For every line in the listing below that contains the word "will", add one to the tally. State the final number and nothing else.

═══ LISTED ENTRIES

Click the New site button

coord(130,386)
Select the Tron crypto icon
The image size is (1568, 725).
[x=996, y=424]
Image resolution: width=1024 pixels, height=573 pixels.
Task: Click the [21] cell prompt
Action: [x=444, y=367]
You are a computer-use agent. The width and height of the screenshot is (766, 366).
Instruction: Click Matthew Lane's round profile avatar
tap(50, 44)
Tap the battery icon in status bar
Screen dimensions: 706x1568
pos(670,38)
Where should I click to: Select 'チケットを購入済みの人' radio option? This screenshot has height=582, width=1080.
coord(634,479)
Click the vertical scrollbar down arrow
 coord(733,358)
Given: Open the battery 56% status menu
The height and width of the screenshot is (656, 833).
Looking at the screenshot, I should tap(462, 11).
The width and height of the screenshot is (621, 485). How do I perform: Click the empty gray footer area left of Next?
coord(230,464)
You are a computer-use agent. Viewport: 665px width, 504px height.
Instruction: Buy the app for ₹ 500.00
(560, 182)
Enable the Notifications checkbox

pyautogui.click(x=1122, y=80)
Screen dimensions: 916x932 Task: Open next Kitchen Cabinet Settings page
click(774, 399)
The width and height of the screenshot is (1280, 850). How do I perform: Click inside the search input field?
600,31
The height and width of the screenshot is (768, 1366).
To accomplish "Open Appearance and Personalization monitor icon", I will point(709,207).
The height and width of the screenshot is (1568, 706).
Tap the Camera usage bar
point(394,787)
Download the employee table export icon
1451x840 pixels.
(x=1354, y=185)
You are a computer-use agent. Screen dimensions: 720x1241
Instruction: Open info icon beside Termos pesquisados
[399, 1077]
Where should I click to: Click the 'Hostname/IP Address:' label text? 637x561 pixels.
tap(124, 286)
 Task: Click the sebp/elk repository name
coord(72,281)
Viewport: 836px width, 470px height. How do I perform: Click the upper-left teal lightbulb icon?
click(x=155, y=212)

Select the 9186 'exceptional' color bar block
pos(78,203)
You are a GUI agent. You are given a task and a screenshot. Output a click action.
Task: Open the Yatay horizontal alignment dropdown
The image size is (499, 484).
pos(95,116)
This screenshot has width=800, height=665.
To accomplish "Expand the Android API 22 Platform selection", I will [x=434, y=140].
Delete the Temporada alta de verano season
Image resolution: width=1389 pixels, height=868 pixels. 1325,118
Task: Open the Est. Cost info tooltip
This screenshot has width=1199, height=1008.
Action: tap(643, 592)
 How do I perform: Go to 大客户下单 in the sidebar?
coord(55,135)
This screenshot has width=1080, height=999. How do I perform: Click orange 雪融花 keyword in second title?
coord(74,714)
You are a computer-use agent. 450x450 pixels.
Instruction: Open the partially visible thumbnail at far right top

══════

YOUR SOLUTION
2